> [Task instructions] Once you find the line containing "Uncheck the block new accounts checkbox" in the data below, copy it and each following line exactly, up to and including the line containing "Screen dimensions: 210x277", and nothing else.

Collected data:
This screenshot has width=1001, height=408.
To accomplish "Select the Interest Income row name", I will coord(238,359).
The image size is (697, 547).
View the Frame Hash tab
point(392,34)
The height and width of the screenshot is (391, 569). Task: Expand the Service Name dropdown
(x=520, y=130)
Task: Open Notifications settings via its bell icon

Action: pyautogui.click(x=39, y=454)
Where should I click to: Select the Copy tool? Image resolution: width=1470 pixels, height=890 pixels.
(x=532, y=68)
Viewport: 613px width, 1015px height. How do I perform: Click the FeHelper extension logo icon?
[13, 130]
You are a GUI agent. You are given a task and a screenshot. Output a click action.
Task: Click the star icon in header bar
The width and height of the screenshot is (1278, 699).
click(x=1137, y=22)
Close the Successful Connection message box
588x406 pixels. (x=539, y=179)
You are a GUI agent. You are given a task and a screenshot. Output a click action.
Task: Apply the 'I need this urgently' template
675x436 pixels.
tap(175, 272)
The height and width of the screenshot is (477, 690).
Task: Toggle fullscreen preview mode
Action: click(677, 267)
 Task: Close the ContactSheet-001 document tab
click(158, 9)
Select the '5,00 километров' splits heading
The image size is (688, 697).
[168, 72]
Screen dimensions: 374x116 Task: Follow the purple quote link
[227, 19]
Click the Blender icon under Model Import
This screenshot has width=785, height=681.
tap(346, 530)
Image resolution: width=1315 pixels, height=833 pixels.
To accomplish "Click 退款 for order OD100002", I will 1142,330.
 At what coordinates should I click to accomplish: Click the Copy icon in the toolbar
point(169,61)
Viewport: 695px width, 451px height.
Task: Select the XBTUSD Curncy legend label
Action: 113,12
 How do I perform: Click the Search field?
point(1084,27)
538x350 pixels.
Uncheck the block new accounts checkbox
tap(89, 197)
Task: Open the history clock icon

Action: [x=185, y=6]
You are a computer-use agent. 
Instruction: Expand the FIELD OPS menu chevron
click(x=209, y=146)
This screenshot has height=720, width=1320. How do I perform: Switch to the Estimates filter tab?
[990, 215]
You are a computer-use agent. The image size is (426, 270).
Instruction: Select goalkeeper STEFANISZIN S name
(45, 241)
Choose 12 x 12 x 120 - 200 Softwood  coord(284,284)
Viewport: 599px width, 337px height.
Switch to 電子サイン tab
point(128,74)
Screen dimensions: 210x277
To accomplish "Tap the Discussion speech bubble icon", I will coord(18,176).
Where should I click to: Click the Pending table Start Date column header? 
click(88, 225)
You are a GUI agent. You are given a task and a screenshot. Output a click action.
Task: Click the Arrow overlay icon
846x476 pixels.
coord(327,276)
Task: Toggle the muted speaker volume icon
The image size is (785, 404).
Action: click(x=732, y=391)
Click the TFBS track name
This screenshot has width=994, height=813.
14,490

> [Your response]
Uncheck the block new accounts checkbox
tap(89, 197)
Task: Open the history clock icon

Action: [x=185, y=6]
You are a computer-use agent. 
Instruction: Expand the FIELD OPS menu chevron
click(x=209, y=146)
This screenshot has height=720, width=1320. How do I perform: Switch to the Estimates filter tab?
[990, 215]
You are a computer-use agent. The image size is (426, 270).
Instruction: Select goalkeeper STEFANISZIN S name
(45, 241)
Choose 12 x 12 x 120 - 200 Softwood  coord(284,284)
Viewport: 599px width, 337px height.
Switch to 電子サイン tab
point(128,74)
Screen dimensions: 210x277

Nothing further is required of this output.